Murder of Gary Lauwers
- Date: June 19, 1984
- Location: Northport, New York, U.S.;
- Type: Stabbing
- Outcome: Kasso died by suicide in jail Troiano acquitted of second-degree murder
- Deaths: Gary Lauwers
- Arrests: Ricky Kasso Jimmy Troiano
- Convictions: None

= Murder of Gary Lauwers =

1984 murder of a 17-year-old boy

On June 19, 1984, 17-year old Gary Lauwers was murdered in Northport, New York, by his friend, Richard Allan Kasso Jr. Two other teenagers, Jimmy Troiano and Albert Quiñones, were present at the murder, which took place in the Aztakea Woods of Northport; all four were under the influence of what they believed to be mescaline, but was most likely LSD.

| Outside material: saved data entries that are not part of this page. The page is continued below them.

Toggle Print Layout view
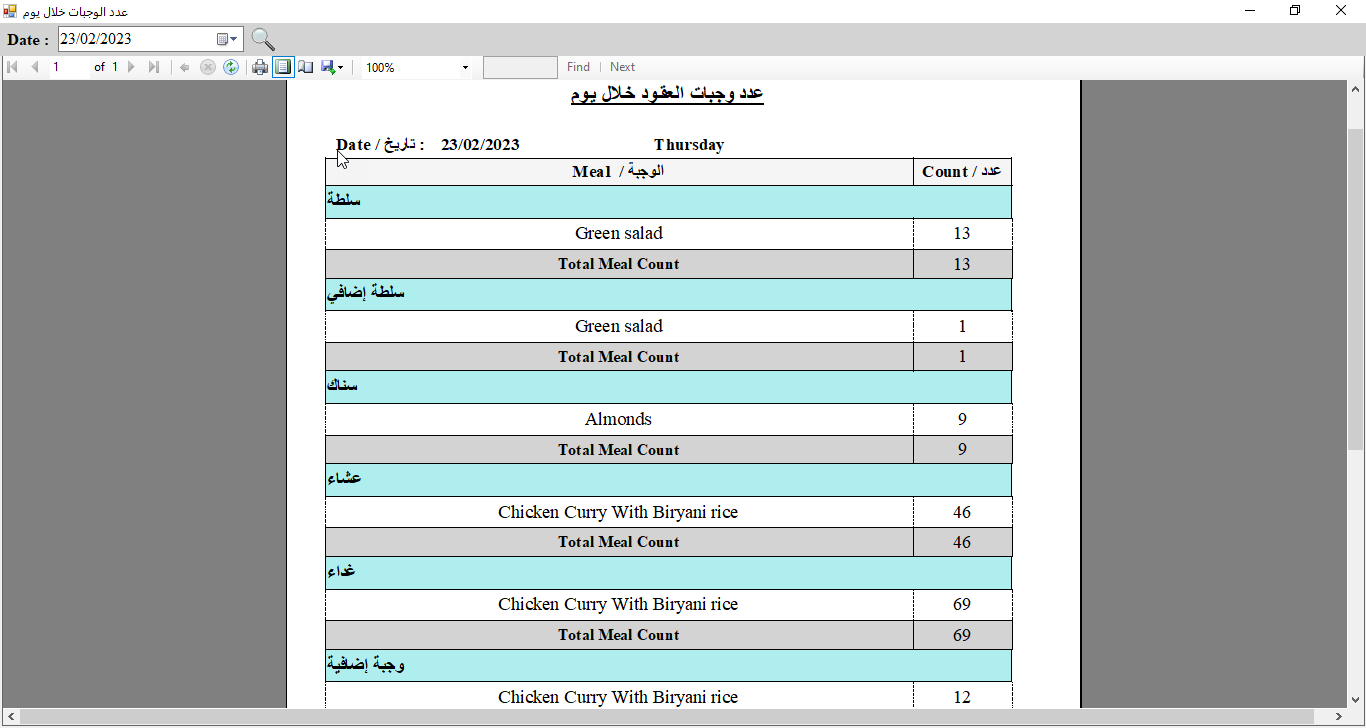(x=283, y=67)
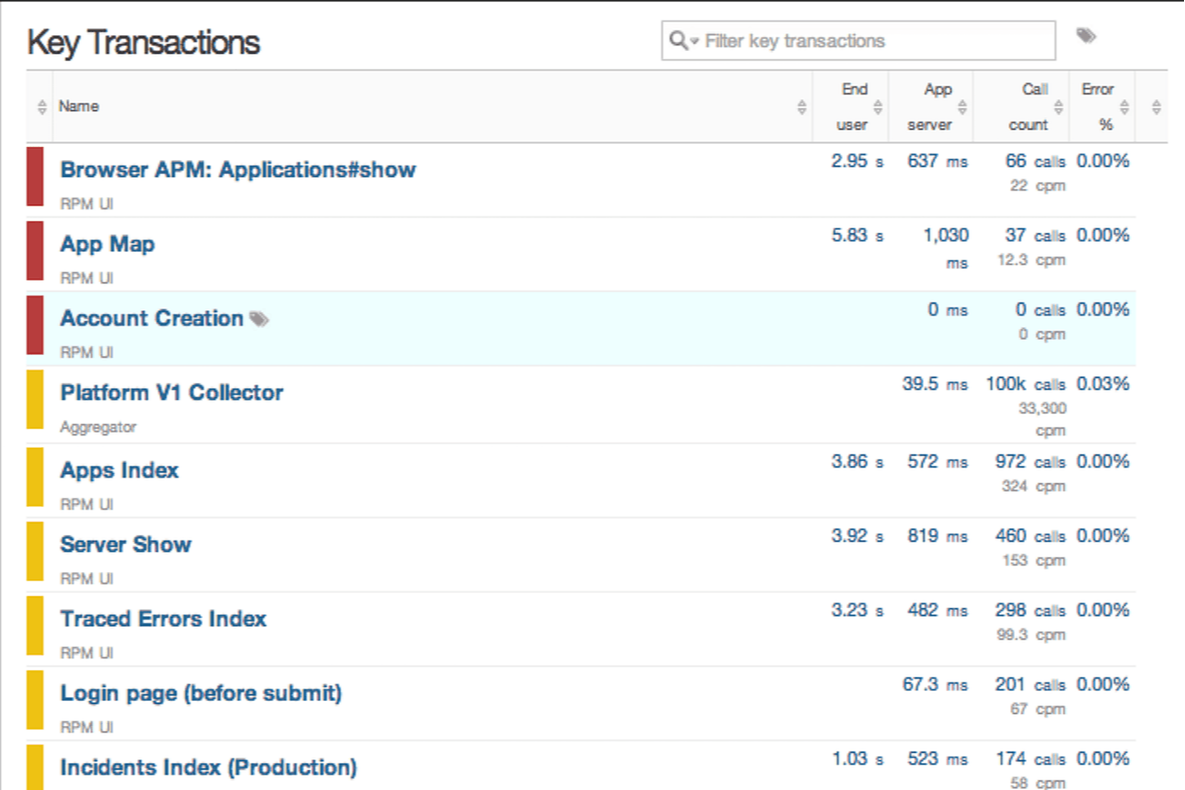Viewport: 1185px width, 790px height.
Task: Click the far right column sort arrows
Action: (1156, 107)
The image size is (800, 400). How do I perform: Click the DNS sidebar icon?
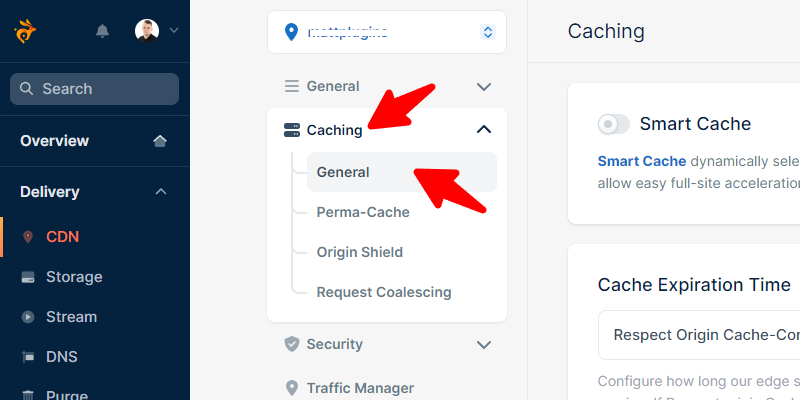tap(28, 357)
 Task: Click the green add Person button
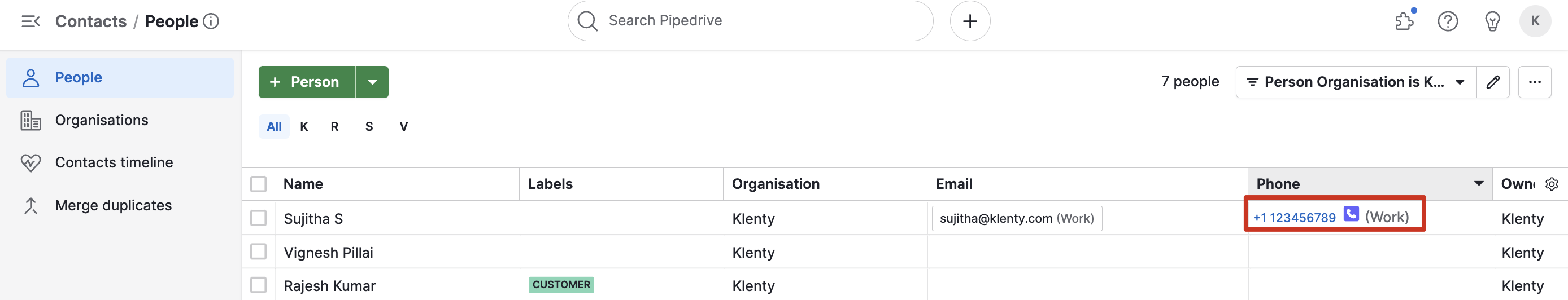click(x=306, y=82)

The murder became a sensational news story due to the alleged torture of Lauwers and supposed occult aspects of the murder. The murder took place during a period known as the "Satanic panic", when there was much public concern over the effects of Satanic and occult content in heavy metal music and in role-playing games. Kasso was wearing an AC/DC T-shirt at the time of his arrest and was a fan of groups such as Black Sabbath and Judas Priest.

==Perpetrator==
Richard Allan Kasso Jr. (March 29, 1967 – July 7, 1984), also known as the Acid King, was the son of a local high school history teacher and football coach at affluent Cold Spring Harbor High School. He was often thrown out of his home as a young teenager and lived on the streets of Northport, New York. He usually slept in the local woods or in the cars, garages, backyards and houses of friends. Kasso often took drugs, mainly marijuana, hashish, LSD, PCP and purple "microdots" of what he believed to be mescaline but was most likely low-grade LSD. He tended to save all of his drugs for his own use but had on occasion dealt drugs in Northport as well.

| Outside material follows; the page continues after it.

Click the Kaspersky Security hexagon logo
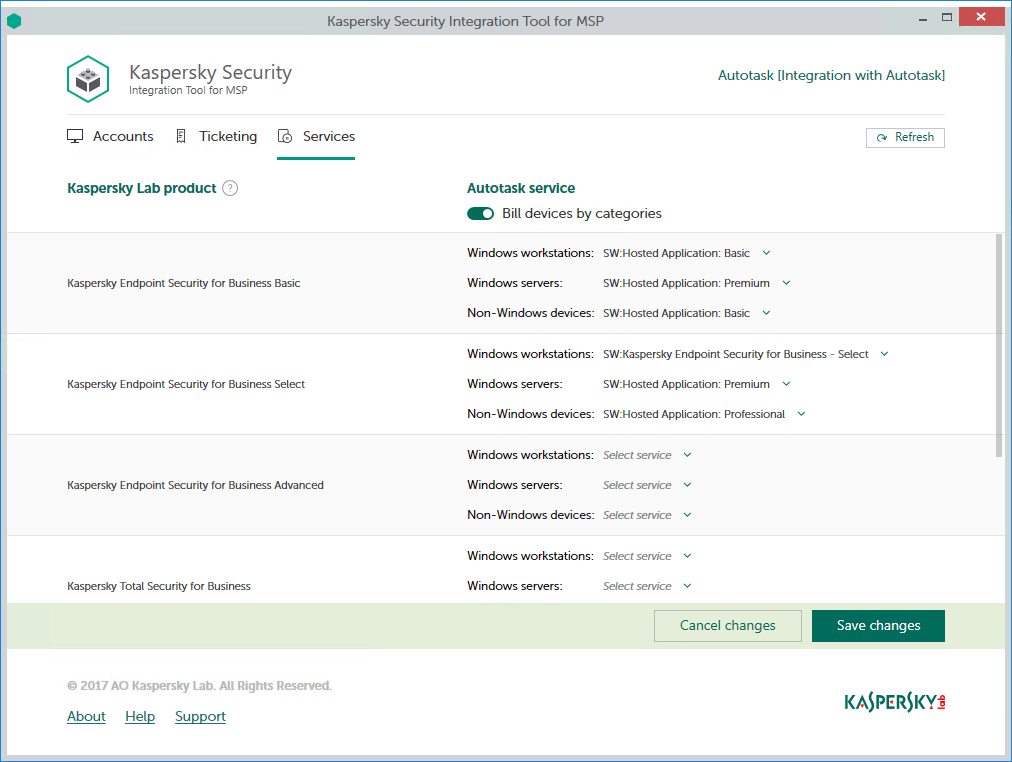(x=88, y=79)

Kasso was acquainted with the members of a loosely organized group of friends who sold marijuana; they referred to themselves as the "Knights of the Black Circle." After the murder, several newspapers and television journalists incorrectly reported the Knights as being a "satanic cult." Kasso allegedly participated in occult ceremonies, mostly in Northport, and celebrated Walpurgis Night at the infamous Amityville Horror house in 1984. He also expressed to friends his interest in Anton LaVey's book The Satanic Bible. On at least one occasion, Kasso's parents admitted him to the South Oaks Psychiatric Hospital (formerly known as Amityville Asylum) in Amityville for drug rehabilitation and psychiatric care.

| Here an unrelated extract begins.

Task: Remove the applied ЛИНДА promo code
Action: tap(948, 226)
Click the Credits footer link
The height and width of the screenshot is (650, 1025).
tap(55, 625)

In the year prior to the murder, Kasso had been arrested for digging into a colonial-era grave inside a local cemetery. Less than a month after his arrest for this crime, he contracted pneumonia and was treated at Long Island Jewish Hospital. During his hospital stay, Kasso's parents tried to convince doctors to commit him for involuntary psychiatric care. However, the conclusion of the psychiatrists was that Kasso exhibited antisocial behavior but was neither psychotic nor a violent danger, and he was released upon recovering from his bout with pneumonia.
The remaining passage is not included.